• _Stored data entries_

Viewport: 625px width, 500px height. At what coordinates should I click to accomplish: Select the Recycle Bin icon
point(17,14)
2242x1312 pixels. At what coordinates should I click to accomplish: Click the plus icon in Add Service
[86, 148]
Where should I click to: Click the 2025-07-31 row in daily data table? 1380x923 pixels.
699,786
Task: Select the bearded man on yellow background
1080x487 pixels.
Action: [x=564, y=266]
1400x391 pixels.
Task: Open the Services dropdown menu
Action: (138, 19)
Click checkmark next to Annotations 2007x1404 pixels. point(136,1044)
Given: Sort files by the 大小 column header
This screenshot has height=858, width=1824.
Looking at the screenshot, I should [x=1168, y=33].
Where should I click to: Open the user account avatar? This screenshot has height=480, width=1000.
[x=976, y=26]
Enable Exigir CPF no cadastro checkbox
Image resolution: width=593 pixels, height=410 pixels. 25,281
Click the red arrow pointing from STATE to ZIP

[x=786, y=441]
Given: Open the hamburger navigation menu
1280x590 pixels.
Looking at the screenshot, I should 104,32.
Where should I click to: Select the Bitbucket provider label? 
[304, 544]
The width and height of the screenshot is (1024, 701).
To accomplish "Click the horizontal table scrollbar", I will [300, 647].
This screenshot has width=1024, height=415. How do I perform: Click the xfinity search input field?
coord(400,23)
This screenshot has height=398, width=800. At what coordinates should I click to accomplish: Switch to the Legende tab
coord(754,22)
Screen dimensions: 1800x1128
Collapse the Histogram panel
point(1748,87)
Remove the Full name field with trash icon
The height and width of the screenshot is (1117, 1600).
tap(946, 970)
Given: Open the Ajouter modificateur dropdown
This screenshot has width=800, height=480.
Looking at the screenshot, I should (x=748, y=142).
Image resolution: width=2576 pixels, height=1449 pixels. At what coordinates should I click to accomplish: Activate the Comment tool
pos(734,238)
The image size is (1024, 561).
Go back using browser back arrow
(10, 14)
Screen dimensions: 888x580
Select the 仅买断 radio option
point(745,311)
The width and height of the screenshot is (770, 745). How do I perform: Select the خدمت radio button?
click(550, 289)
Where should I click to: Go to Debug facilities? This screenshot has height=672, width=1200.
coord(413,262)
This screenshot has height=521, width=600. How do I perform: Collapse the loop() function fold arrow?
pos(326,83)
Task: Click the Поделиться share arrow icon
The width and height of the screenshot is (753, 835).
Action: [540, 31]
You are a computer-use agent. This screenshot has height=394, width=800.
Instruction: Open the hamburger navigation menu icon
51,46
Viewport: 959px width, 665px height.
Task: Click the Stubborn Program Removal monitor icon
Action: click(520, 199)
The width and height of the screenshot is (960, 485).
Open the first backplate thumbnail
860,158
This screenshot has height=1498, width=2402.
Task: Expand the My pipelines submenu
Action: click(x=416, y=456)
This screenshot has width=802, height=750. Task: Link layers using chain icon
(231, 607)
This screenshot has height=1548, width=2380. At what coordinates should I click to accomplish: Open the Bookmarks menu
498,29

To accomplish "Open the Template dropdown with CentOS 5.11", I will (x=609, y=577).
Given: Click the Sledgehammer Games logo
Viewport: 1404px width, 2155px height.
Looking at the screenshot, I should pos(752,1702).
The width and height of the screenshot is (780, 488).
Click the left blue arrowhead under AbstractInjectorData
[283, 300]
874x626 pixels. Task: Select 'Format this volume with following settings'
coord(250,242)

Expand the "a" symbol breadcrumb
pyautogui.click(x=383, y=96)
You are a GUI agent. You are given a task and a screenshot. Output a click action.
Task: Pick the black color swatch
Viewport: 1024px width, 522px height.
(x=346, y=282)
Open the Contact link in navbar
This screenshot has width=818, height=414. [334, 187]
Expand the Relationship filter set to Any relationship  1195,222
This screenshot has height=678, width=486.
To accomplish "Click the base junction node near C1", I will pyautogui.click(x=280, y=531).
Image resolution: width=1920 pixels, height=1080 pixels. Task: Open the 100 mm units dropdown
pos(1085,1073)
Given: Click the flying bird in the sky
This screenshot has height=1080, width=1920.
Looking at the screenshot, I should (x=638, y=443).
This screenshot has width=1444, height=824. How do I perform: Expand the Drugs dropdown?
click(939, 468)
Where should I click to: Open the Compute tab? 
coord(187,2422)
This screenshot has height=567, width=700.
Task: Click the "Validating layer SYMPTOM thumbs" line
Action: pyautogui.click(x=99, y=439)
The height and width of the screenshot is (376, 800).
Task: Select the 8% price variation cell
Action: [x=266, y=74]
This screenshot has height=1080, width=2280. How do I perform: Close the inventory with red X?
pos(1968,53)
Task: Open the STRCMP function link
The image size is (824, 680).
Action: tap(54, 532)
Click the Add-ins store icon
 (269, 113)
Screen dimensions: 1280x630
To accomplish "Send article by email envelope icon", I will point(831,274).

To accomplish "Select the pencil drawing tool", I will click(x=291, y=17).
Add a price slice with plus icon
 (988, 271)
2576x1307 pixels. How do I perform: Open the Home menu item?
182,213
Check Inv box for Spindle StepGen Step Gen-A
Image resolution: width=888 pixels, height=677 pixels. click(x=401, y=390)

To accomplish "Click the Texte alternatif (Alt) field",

• _Stated goal_
Convert every line of the listing above into a JSON array of strings, one string per line, and skip any blank lines.

• _Task response_
[
  "Viewport: 625px width, 500px height. At what coordinates should I click to accomplish: Select the Recycle Bin icon",
  "point(17,14)",
  "2242x1312 pixels. At what coordinates should I click to accomplish: Click the plus icon in Add Service",
  "[86, 148]",
  "Where should I click to: Click the 2025-07-31 row in daily data table? 1380x923 pixels.",
  "699,786",
  "Task: Select the bearded man on yellow background",
  "1080x487 pixels.",
  "Action: [x=564, y=266]",
  "1400x391 pixels.",
  "Task: Open the Services dropdown menu",
  "Action: (138, 19)",
  "Click checkmark next to Annotations 2007x1404 pixels. point(136,1044)",
  "Given: Sort files by the 大小 column header",
  "This screenshot has height=858, width=1824.",
  "Looking at the screenshot, I should [x=1168, y=33].",
  "Where should I click to: Open the user account avatar? This screenshot has height=480, width=1000.",
  "[x=976, y=26]",
  "Enable Exigir CPF no cadastro checkbox",
  "Image resolution: width=593 pixels, height=410 pixels. 25,281",
  "Click the red arrow pointing from STATE to ZIP",
  "[x=786, y=441]",
  "Given: Open the hamburger navigation menu",
  "1280x590 pixels.",
  "Looking at the screenshot, I should 104,32.",
  "Where should I click to: Select the Bitbucket provider label? ",
  "[304, 544]",
  "The width and height of the screenshot is (1024, 701).",
  "To accomplish \"Click the horizontal table scrollbar\", I will [300, 647].",
  "This screenshot has width=1024, height=415. How do I perform: Click the xfinity search input field?",
  "coord(400,23)",
  "This screenshot has height=398, width=800. At what coordinates should I click to accomplish: Switch to the Legende tab",
  "coord(754,22)",
  "Screen dimensions: 1800x1128",
  "Collapse the Histogram panel",
  "point(1748,87)",
  "Remove the Full name field with trash icon",
  "The height and width of the screenshot is (1117, 1600).",
  "tap(946, 970)",
  "Given: Open the Ajouter modificateur dropdown",
  "This screenshot has width=800, height=480.",
  "Looking at the screenshot, I should (x=748, y=142).",
  "Image resolution: width=2576 pixels, height=1449 pixels. At what coordinates should I click to accomplish: Activate the Comment tool",
  "pos(734,238)",
  "The image size is (1024, 561).",
  "Go back using browser back arrow",
  "(10, 14)",
  "Screen dimensions: 888x580",
  "Select the 仅买断 radio option",
  "point(745,311)",
  "The width and height of the screenshot is (770, 745). How do I perform: Select the خدمت radio button?",
  "click(550, 289)",
  "Where should I click to: Go to Debug facilities? This screenshot has height=672, width=1200.",
  "coord(413,262)",
  "This screenshot has height=521, width=600. How do I perform: Collapse the loop() function fold arrow?",
  "pos(326,83)",
  "Task: Click the Поделиться share arrow icon",
  "The width and height of the screenshot is (753, 835).",
  "Action: [540, 31]",
  "You are a computer-use agent. This screenshot has height=394, width=800.",
  "Instruction: Open the hamburger navigation menu icon",
  "51,46",
  "Viewport: 959px width, 665px height.",
  "Task: Click the Stubborn Program Removal monitor icon",
  "Action: click(520, 199)",
  "The width and height of the screenshot is (960, 485).",
  "Open the first backplate thumbnail",
  "860,158",
  "This screenshot has height=1498, width=2402.",
  "Task: Expand the My pipelines submenu",
  "Action: click(x=416, y=456)",
  "This screenshot has width=802, height=750. Task: Link layers using chain icon",
  "(231, 607)",
  "This screenshot has height=1548, width=2380. At what coordinates should I click to accomplish: Open the Bookmarks menu",
  "498,29",
  "To accomplish \"Open the Template dropdown with CentOS 5.11\", I will (x=609, y=577).",
  "Given: Click the Sledgehammer Games logo",
  "Viewport: 1404px width, 2155px height.",
  "Looking at the screenshot, I should pos(752,1702).",
  "The width and height of the screenshot is (780, 488).",
  "Click the left blue arrowhead under AbstractInjectorData",
  "[283, 300]",
  "874x626 pixels. Task: Select 'Format this volume with following settings'",
  "coord(250,242)",
  "Expand the \"a\" symbol breadcrumb",
  "pyautogui.click(x=383, y=96)",
  "You are a GUI agent. You are given a task and a screenshot. Output a click action.",
  "Task: Pick the black color swatch",
  "Viewport: 1024px width, 522px height.",
  "(x=346, y=282)",
  "Open the Contact link in navbar",
  "This screenshot has width=818, height=414. [334, 187]",
  "Expand the Relationship filter set to Any relationship  1195,222",
  "This screenshot has height=678, width=486.",
  "To accomplish \"Click the base junction node near C1\", I will pyautogui.click(x=280, y=531).",
  "Image resolution: width=1920 pixels, height=1080 pixels. Task: Open the 100 mm units dropdown",
  "pos(1085,1073)",
  "Given: Click the flying bird in the sky",
  "This screenshot has height=1080, width=1920.",
  "Looking at the screenshot, I should (x=638, y=443).",
  "This screenshot has width=1444, height=824. How do I perform: Expand the Drugs dropdown?",
  "click(939, 468)",
  "Where should I click to: Open the Compute tab? ",
  "coord(187,2422)",
  "This screenshot has height=567, width=700.",
  "Task: Click the \"Validating layer SYMPTOM thumbs\" line",
  "Action: pyautogui.click(x=99, y=439)",
  "The height and width of the screenshot is (376, 800).",
  "Task: Select the 8% price variation cell",
  "Action: [x=266, y=74]",
  "This screenshot has height=1080, width=2280. How do I perform: Close the inventory with red X?",
  "pos(1968,53)",
  "Task: Open the STRCMP function link",
  "The image size is (824, 680).",
  "Action: tap(54, 532)",
  "Click the Add-ins store icon",
  " (269, 113)",
  "Screen dimensions: 1280x630",
  "To accomplish \"Send article by email envelope icon\", I will point(831,274).",
  "To accomplish \"Select the pencil drawing tool\", I will click(x=291, y=17).",
  "Add a price slice with plus icon",
  " (988, 271)",
  "2576x1307 pixels. How do I perform: Open the Home menu item?",
  "182,213",
  "Check Inv box for Spindle StepGen Step Gen-A",
  "Image resolution: width=888 pixels, height=677 pixels. click(x=401, y=390)",
  "To accomplish \"Click the Texte alternatif (Alt) field\","
]